Entries:
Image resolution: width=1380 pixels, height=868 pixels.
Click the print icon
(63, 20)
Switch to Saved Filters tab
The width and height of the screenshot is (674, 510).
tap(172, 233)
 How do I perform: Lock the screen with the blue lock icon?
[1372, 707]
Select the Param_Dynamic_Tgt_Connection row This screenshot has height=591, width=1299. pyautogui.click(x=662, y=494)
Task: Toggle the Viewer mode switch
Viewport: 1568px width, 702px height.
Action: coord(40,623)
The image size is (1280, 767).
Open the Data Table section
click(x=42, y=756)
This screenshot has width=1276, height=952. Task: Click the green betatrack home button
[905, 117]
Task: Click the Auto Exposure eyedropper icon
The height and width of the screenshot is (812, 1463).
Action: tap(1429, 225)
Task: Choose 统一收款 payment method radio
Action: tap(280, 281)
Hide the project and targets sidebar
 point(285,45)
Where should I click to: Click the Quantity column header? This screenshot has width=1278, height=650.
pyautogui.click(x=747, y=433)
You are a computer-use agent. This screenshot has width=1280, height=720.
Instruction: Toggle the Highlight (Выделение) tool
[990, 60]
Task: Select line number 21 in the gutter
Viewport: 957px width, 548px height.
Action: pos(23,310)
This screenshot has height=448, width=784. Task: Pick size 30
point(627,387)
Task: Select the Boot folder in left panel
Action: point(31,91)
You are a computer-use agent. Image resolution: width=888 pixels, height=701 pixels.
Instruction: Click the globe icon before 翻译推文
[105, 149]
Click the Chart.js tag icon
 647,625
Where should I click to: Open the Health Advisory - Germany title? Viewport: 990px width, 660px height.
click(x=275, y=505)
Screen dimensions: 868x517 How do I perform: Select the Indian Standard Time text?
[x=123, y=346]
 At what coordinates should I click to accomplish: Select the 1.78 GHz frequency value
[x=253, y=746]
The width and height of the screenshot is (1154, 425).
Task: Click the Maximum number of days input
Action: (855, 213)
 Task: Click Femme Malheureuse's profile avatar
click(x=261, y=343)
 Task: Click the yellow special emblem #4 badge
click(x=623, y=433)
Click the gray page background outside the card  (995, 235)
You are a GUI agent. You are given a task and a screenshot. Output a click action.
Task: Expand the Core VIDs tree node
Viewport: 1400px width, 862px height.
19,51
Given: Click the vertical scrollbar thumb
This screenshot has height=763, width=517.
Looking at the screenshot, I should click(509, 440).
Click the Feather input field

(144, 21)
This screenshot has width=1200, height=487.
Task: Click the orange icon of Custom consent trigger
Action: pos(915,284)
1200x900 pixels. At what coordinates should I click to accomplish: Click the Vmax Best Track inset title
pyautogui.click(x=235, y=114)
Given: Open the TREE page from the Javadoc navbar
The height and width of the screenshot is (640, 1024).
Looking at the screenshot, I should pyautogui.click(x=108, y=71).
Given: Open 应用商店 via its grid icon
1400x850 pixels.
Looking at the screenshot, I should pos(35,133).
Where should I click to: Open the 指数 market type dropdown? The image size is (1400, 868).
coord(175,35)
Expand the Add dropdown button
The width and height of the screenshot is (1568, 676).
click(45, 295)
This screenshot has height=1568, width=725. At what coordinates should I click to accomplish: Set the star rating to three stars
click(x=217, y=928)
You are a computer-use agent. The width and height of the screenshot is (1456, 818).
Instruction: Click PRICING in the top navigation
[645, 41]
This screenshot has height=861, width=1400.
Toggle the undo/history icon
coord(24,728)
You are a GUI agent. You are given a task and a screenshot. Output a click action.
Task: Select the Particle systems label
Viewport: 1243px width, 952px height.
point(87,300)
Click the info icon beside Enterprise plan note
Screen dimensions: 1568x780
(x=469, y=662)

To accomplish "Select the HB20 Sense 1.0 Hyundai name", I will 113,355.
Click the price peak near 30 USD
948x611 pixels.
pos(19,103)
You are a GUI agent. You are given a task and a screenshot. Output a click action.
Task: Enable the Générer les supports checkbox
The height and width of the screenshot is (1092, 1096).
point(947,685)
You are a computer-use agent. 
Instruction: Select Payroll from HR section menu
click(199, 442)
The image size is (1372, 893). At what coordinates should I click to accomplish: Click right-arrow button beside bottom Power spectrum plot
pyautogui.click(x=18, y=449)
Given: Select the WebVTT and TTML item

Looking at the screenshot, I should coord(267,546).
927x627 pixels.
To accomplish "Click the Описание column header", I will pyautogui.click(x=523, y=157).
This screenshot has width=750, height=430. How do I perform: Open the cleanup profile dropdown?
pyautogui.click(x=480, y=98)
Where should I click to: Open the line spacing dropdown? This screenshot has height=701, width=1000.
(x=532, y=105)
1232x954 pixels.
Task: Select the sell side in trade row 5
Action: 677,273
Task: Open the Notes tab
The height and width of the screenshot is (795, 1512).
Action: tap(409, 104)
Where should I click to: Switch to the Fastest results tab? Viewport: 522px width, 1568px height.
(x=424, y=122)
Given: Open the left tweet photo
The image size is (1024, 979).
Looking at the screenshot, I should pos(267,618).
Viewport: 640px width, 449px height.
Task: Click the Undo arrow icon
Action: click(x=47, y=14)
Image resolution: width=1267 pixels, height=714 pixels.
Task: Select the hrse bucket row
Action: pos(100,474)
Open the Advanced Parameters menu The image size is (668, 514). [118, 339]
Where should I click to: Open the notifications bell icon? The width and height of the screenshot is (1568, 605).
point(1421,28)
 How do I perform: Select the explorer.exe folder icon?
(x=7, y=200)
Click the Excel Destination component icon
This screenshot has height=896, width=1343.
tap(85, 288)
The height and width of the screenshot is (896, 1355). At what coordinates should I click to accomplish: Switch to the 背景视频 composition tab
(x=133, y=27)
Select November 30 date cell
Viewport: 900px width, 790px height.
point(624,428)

Stated problem:
Swap every "Where should I click to" in the lines above for "What should I click to", and reproduce the lines otherwise unchanged.

Response:
Image resolution: width=1380 pixels, height=868 pixels.
Click the print icon
(63, 20)
Switch to Saved Filters tab
The width and height of the screenshot is (674, 510).
tap(172, 233)
 How do I perform: Lock the screen with the blue lock icon?
[1372, 707]
Select the Param_Dynamic_Tgt_Connection row This screenshot has height=591, width=1299. pyautogui.click(x=662, y=494)
Task: Toggle the Viewer mode switch
Viewport: 1568px width, 702px height.
Action: coord(40,623)
The image size is (1280, 767).
Open the Data Table section
click(x=42, y=756)
This screenshot has width=1276, height=952. Task: Click the green betatrack home button
[905, 117]
Task: Click the Auto Exposure eyedropper icon
The height and width of the screenshot is (812, 1463).
Action: tap(1429, 225)
Task: Choose 统一收款 payment method radio
Action: tap(280, 281)
Hide the project and targets sidebar
 point(285,45)
What should I click to: Click the Quantity column header? This screenshot has width=1278, height=650.
pyautogui.click(x=747, y=433)
You are a computer-use agent. This screenshot has width=1280, height=720.
Instruction: Toggle the Highlight (Выделение) tool
[990, 60]
Task: Select line number 21 in the gutter
Viewport: 957px width, 548px height.
Action: pos(23,310)
This screenshot has height=448, width=784. Task: Pick size 30
point(627,387)
Task: Select the Boot folder in left panel
Action: point(31,91)
You are a computer-use agent. Image resolution: width=888 pixels, height=701 pixels.
Instruction: Click the globe icon before 翻译推文
[105, 149]
Click the Chart.js tag icon
 647,625
What should I click to: Open the Health Advisory - Germany title? Viewport: 990px width, 660px height.
click(x=275, y=505)
Screen dimensions: 868x517 How do I perform: Select the Indian Standard Time text?
[x=123, y=346]
 At what coordinates should I click to accomplish: Select the 1.78 GHz frequency value
[x=253, y=746]
The width and height of the screenshot is (1154, 425).
Task: Click the Maximum number of days input
Action: (855, 213)
 Task: Click Femme Malheureuse's profile avatar
click(x=261, y=343)
 Task: Click the yellow special emblem #4 badge
click(x=623, y=433)
Click the gray page background outside the card  (995, 235)
You are a GUI agent. You are given a task and a screenshot. Output a click action.
Task: Expand the Core VIDs tree node
Viewport: 1400px width, 862px height.
19,51
Given: Click the vertical scrollbar thumb
This screenshot has height=763, width=517.
Looking at the screenshot, I should click(509, 440).
Click the Feather input field

(144, 21)
This screenshot has width=1200, height=487.
Task: Click the orange icon of Custom consent trigger
Action: pos(915,284)
1200x900 pixels. At what coordinates should I click to accomplish: Click the Vmax Best Track inset title
pyautogui.click(x=235, y=114)
Given: Open the TREE page from the Javadoc navbar
The height and width of the screenshot is (640, 1024).
Looking at the screenshot, I should pyautogui.click(x=108, y=71).
Given: Open 应用商店 via its grid icon
1400x850 pixels.
Looking at the screenshot, I should pos(35,133).
What should I click to: Open the 指数 market type dropdown? The image size is (1400, 868).
coord(175,35)
Expand the Add dropdown button
The width and height of the screenshot is (1568, 676).
click(45, 295)
This screenshot has height=1568, width=725. At what coordinates should I click to accomplish: Set the star rating to three stars
click(x=217, y=928)
You are a computer-use agent. The width and height of the screenshot is (1456, 818).
Instruction: Click PRICING in the top navigation
[645, 41]
This screenshot has height=861, width=1400.
Toggle the undo/history icon
coord(24,728)
You are a GUI agent. You are given a task and a screenshot. Output a click action.
Task: Select the Particle systems label
Viewport: 1243px width, 952px height.
point(87,300)
Click the info icon beside Enterprise plan note
Screen dimensions: 1568x780
(x=469, y=662)

To accomplish "Select the HB20 Sense 1.0 Hyundai name", I will 113,355.
Click the price peak near 30 USD
948x611 pixels.
pos(19,103)
You are a GUI agent. You are given a task and a screenshot. Output a click action.
Task: Enable the Générer les supports checkbox
The height and width of the screenshot is (1092, 1096).
point(947,685)
You are a computer-use agent. 
Instruction: Select Payroll from HR section menu
click(199, 442)
The image size is (1372, 893). At what coordinates should I click to accomplish: Click right-arrow button beside bottom Power spectrum plot
pyautogui.click(x=18, y=449)
Given: Select the WebVTT and TTML item

Looking at the screenshot, I should coord(267,546).
927x627 pixels.
To accomplish "Click the Описание column header", I will pyautogui.click(x=523, y=157).
This screenshot has width=750, height=430. How do I perform: Open the cleanup profile dropdown?
pyautogui.click(x=480, y=98)
What should I click to: Open the line spacing dropdown? This screenshot has height=701, width=1000.
(x=532, y=105)
1232x954 pixels.
Task: Select the sell side in trade row 5
Action: 677,273
Task: Open the Notes tab
The height and width of the screenshot is (795, 1512).
Action: tap(409, 104)
What should I click to: Switch to the Fastest results tab? Viewport: 522px width, 1568px height.
(x=424, y=122)
Given: Open the left tweet photo
The image size is (1024, 979).
Looking at the screenshot, I should pos(267,618).
Viewport: 640px width, 449px height.
Task: Click the Undo arrow icon
Action: click(x=47, y=14)
Image resolution: width=1267 pixels, height=714 pixels.
Task: Select the hrse bucket row
Action: pos(100,474)
Open the Advanced Parameters menu The image size is (668, 514). [118, 339]
What should I click to: Open the notifications bell icon? The width and height of the screenshot is (1568, 605).
point(1421,28)
 How do I perform: Select the explorer.exe folder icon?
(x=7, y=200)
Click the Excel Destination component icon
This screenshot has height=896, width=1343.
tap(85, 288)
The height and width of the screenshot is (896, 1355). At what coordinates should I click to accomplish: Switch to the 背景视频 composition tab
(x=133, y=27)
Select November 30 date cell
Viewport: 900px width, 790px height.
point(624,428)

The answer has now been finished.